恋人アプリをアンインストールしますか?イエスorノー

 驚くべき通知が入ったのはその日の夜だった。


『相手が恋人アプリをアンインストールしました。あなたも削除しますか? イエスorノー』


 どうしよう、憤った碧さんがアプリを削除してしまったんだ。おれ碧さんの電話番号もメールアドレスも知らない。アプリでしか連絡とれない。


『相手が恋人アプリをアンインストールしました。あなたも削除しますか? イエスorノー』


 ポップアップが拍動して催促してくる。

 一旦『ノー』を選択した。
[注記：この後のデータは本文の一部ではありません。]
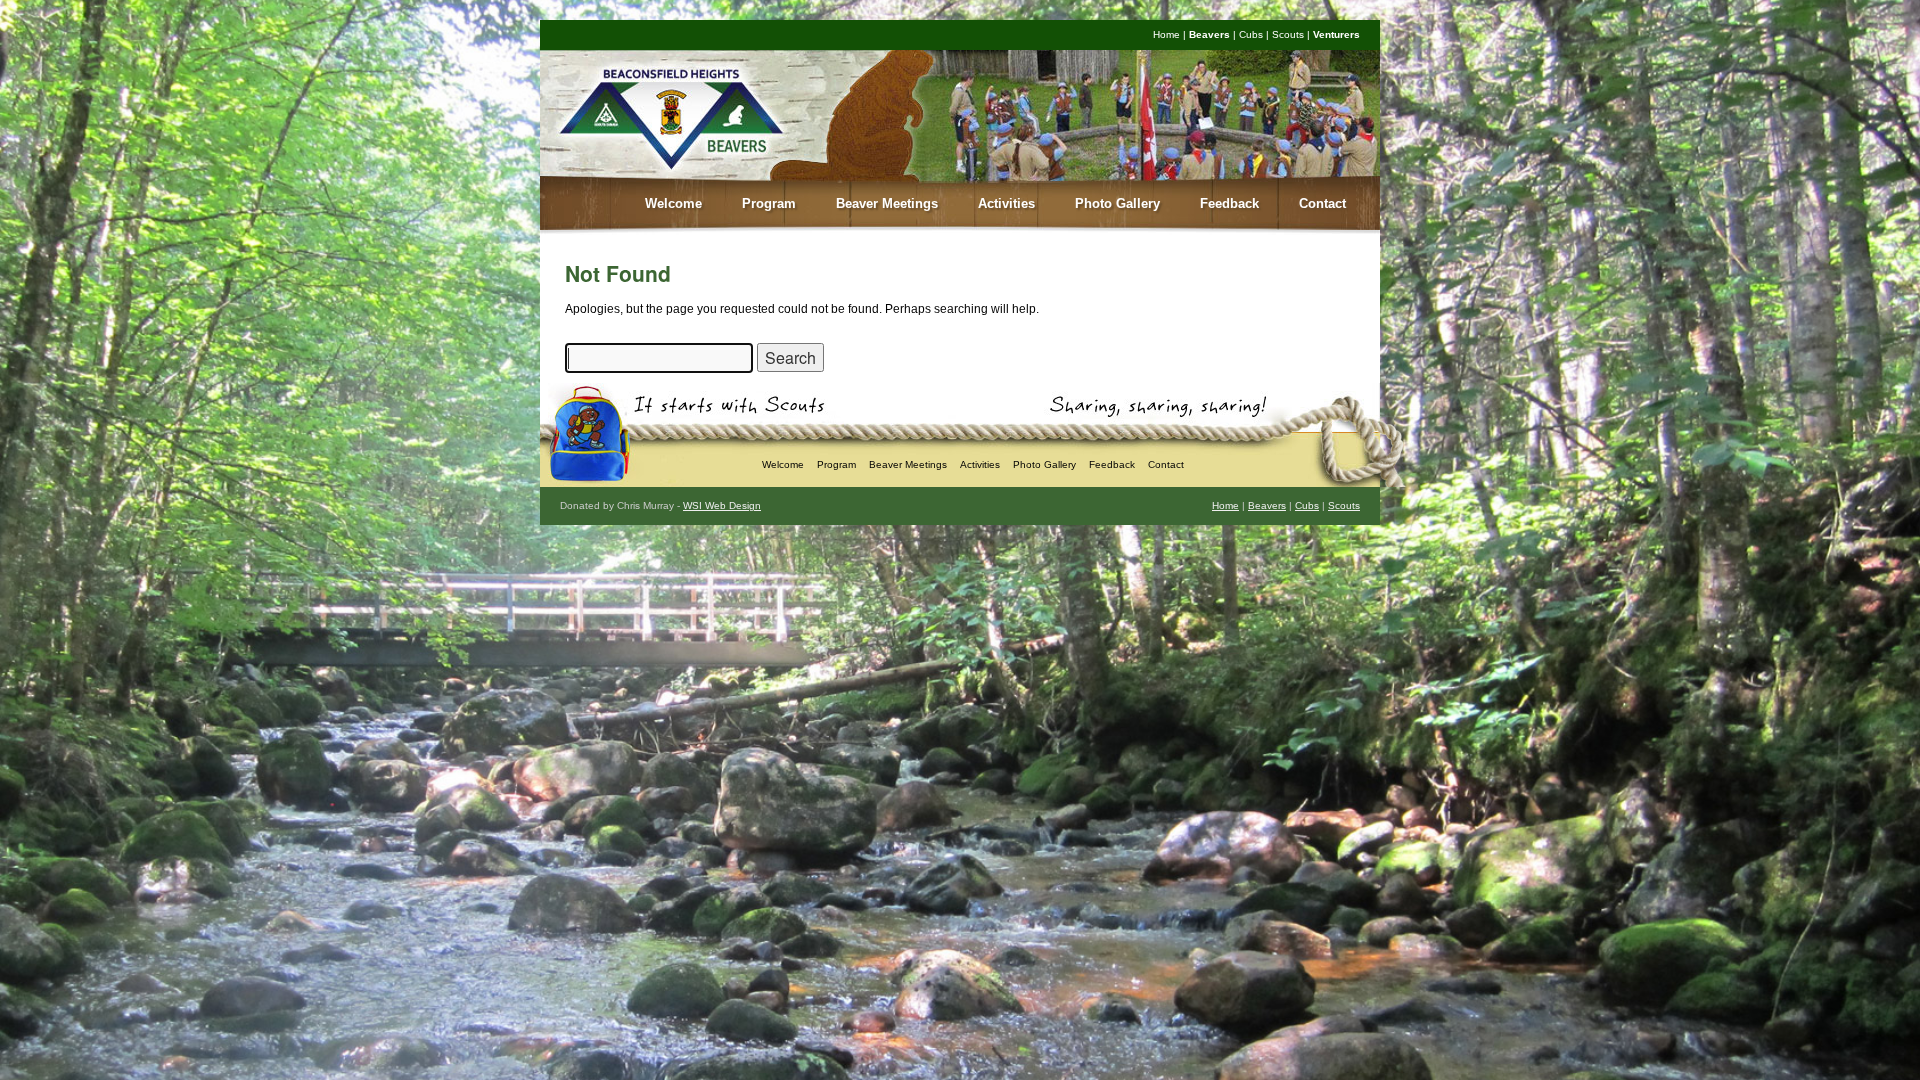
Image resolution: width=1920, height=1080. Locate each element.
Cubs (1251, 34)
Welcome (673, 203)
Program (769, 203)
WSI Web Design (722, 505)
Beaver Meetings (887, 203)
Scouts (1288, 34)
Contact (1322, 203)
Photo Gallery (1117, 203)
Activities (1006, 203)
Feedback (1229, 203)
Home (1166, 34)
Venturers (1336, 34)
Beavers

イエスにしたらおれたちが別れる未来を選び取るような気がしたのだ。


『サブ端末からメイン端末へ変更されました。アクションの排出率を変更できます。いますぐ変更しますか? イエスorノー』


 イエスを選択した。

 別の画面が現れ『メイン端末/サブ端末』と出てくる。

 これは以前に莉奈が言っていたメイン端末なら相手の排出率を変更できるという画面だ。おれはサブ端末となった碧さんの排出率を見てみた。


「……なんだよ、これ」


 六つの排出率が一律十六パーセント、一つが三パーセント、他の八つは〇.一パーセント台で設定されている。

 アクションの内容までは見られないけど、可能性で考えれば十六パーセントの高確率で排出された六つは既出のアクションだ。三パーセントの一つは『莉奈を突き飛ばす』アクション。でも他の八つは……?

 時間を置いてしまったせいかアプリが初期画面に戻ってしまった。慌ててあちこちのボタンを押してさっきの画面に戻す。


『アクションの排出率を変更できます。いますぐ変更しますか? イエスorノー』


 アプリが悪魔のごとく囁いてくる。

 おれは今度も『イエス』を選び、サブ端末の排出率を真逆に変更した。


『排出率が変更されました。ガチャを回しますか? イエスorノー』


 『イエス』を選んでガチャ画面に進み、ハート型のボタンを押した。

 ピロリーン。


「――……」


 現れたアクション。それこそ、彼女が心から望んでいたアクションなのだ。


『相手はアプリを削除しています。メール機能を使って結果を通知しますか? イエスorノー』


 答えは『ノー』だ。おれは上着を掻き抱いて家を飛び出した。